BEGIN

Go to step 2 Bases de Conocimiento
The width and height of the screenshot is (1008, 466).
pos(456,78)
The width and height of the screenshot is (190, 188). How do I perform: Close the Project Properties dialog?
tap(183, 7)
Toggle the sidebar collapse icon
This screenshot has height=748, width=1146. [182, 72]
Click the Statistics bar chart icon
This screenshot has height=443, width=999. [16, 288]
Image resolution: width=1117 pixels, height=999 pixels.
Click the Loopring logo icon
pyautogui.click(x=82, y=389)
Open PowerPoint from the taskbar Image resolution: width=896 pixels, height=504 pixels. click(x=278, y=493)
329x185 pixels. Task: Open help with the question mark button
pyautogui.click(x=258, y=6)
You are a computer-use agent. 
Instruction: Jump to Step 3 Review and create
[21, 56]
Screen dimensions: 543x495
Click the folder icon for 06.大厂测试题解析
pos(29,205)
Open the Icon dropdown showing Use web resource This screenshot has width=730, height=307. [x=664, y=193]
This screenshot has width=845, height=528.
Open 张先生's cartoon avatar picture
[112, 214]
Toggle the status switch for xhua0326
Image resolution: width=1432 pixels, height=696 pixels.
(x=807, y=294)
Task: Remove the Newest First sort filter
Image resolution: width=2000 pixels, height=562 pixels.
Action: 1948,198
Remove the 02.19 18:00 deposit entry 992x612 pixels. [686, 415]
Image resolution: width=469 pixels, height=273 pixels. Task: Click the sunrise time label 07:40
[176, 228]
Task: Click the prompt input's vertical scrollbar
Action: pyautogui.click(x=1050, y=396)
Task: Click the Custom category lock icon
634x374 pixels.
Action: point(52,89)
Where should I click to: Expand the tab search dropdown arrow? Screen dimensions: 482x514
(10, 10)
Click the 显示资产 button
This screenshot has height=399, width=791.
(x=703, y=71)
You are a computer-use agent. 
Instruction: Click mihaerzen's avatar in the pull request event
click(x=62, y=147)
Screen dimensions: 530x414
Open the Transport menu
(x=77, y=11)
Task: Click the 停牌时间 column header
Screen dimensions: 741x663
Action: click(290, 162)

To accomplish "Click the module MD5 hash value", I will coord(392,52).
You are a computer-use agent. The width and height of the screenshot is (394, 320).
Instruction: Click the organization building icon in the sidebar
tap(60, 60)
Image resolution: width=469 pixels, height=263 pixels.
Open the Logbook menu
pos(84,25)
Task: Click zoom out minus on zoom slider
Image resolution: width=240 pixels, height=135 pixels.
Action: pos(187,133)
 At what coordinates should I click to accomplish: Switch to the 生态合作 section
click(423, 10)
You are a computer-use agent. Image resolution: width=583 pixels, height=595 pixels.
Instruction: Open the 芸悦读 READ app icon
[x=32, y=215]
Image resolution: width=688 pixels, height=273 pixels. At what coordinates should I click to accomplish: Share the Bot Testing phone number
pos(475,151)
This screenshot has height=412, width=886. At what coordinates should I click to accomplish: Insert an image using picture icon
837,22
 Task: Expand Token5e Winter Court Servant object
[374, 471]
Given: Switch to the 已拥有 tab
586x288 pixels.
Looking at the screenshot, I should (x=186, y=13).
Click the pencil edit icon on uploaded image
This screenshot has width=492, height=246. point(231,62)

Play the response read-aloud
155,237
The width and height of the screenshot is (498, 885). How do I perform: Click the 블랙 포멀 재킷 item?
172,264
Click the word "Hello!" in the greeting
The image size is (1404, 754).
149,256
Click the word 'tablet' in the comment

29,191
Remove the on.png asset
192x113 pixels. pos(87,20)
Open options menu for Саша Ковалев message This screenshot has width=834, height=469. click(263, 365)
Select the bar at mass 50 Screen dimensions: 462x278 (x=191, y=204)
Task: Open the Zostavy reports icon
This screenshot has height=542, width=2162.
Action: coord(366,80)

END

(Description of the task) Make a verbatim copy of every entry shown above.

(Solution for this task)
Go to step 2 Bases de Conocimiento
The width and height of the screenshot is (1008, 466).
pos(456,78)
The width and height of the screenshot is (190, 188). How do I perform: Close the Project Properties dialog?
tap(183, 7)
Toggle the sidebar collapse icon
This screenshot has height=748, width=1146. [182, 72]
Click the Statistics bar chart icon
This screenshot has height=443, width=999. [16, 288]
Image resolution: width=1117 pixels, height=999 pixels.
Click the Loopring logo icon
pyautogui.click(x=82, y=389)
Open PowerPoint from the taskbar Image resolution: width=896 pixels, height=504 pixels. click(x=278, y=493)
329x185 pixels. Task: Open help with the question mark button
pyautogui.click(x=258, y=6)
You are a computer-use agent. 
Instruction: Jump to Step 3 Review and create
[21, 56]
Screen dimensions: 543x495
Click the folder icon for 06.大厂测试题解析
pos(29,205)
Open the Icon dropdown showing Use web resource This screenshot has width=730, height=307. [x=664, y=193]
This screenshot has width=845, height=528.
Open 张先生's cartoon avatar picture
[112, 214]
Toggle the status switch for xhua0326
Image resolution: width=1432 pixels, height=696 pixels.
(x=807, y=294)
Task: Remove the Newest First sort filter
Image resolution: width=2000 pixels, height=562 pixels.
Action: 1948,198
Remove the 02.19 18:00 deposit entry 992x612 pixels. [686, 415]
Image resolution: width=469 pixels, height=273 pixels. Task: Click the sunrise time label 07:40
[176, 228]
Task: Click the prompt input's vertical scrollbar
Action: pyautogui.click(x=1050, y=396)
Task: Click the Custom category lock icon
634x374 pixels.
Action: point(52,89)
Where should I click to: Expand the tab search dropdown arrow? Screen dimensions: 482x514
(10, 10)
Click the 显示资产 button
This screenshot has height=399, width=791.
(x=703, y=71)
You are a computer-use agent. 
Instruction: Click mihaerzen's avatar in the pull request event
click(x=62, y=147)
Screen dimensions: 530x414
Open the Transport menu
(x=77, y=11)
Task: Click the 停牌时间 column header
Screen dimensions: 741x663
Action: click(290, 162)

To accomplish "Click the module MD5 hash value", I will coord(392,52).
You are a computer-use agent. The width and height of the screenshot is (394, 320).
Instruction: Click the organization building icon in the sidebar
tap(60, 60)
Image resolution: width=469 pixels, height=263 pixels.
Open the Logbook menu
pos(84,25)
Task: Click zoom out minus on zoom slider
Image resolution: width=240 pixels, height=135 pixels.
Action: pos(187,133)
 At what coordinates should I click to accomplish: Switch to the 生态合作 section
click(423, 10)
You are a computer-use agent. Image resolution: width=583 pixels, height=595 pixels.
Instruction: Open the 芸悦读 READ app icon
[x=32, y=215]
Image resolution: width=688 pixels, height=273 pixels. At what coordinates should I click to accomplish: Share the Bot Testing phone number
pos(475,151)
This screenshot has height=412, width=886. At what coordinates should I click to accomplish: Insert an image using picture icon
837,22
 Task: Expand Token5e Winter Court Servant object
[374, 471]
Given: Switch to the 已拥有 tab
586x288 pixels.
Looking at the screenshot, I should (x=186, y=13).
Click the pencil edit icon on uploaded image
This screenshot has width=492, height=246. point(231,62)

Play the response read-aloud
155,237
The width and height of the screenshot is (498, 885). How do I perform: Click the 블랙 포멀 재킷 item?
172,264
Click the word "Hello!" in the greeting
The image size is (1404, 754).
149,256
Click the word 'tablet' in the comment

29,191
Remove the on.png asset
192x113 pixels. pos(87,20)
Open options menu for Саша Ковалев message This screenshot has width=834, height=469. click(263, 365)
Select the bar at mass 50 Screen dimensions: 462x278 (x=191, y=204)
Task: Open the Zostavy reports icon
This screenshot has height=542, width=2162.
Action: coord(366,80)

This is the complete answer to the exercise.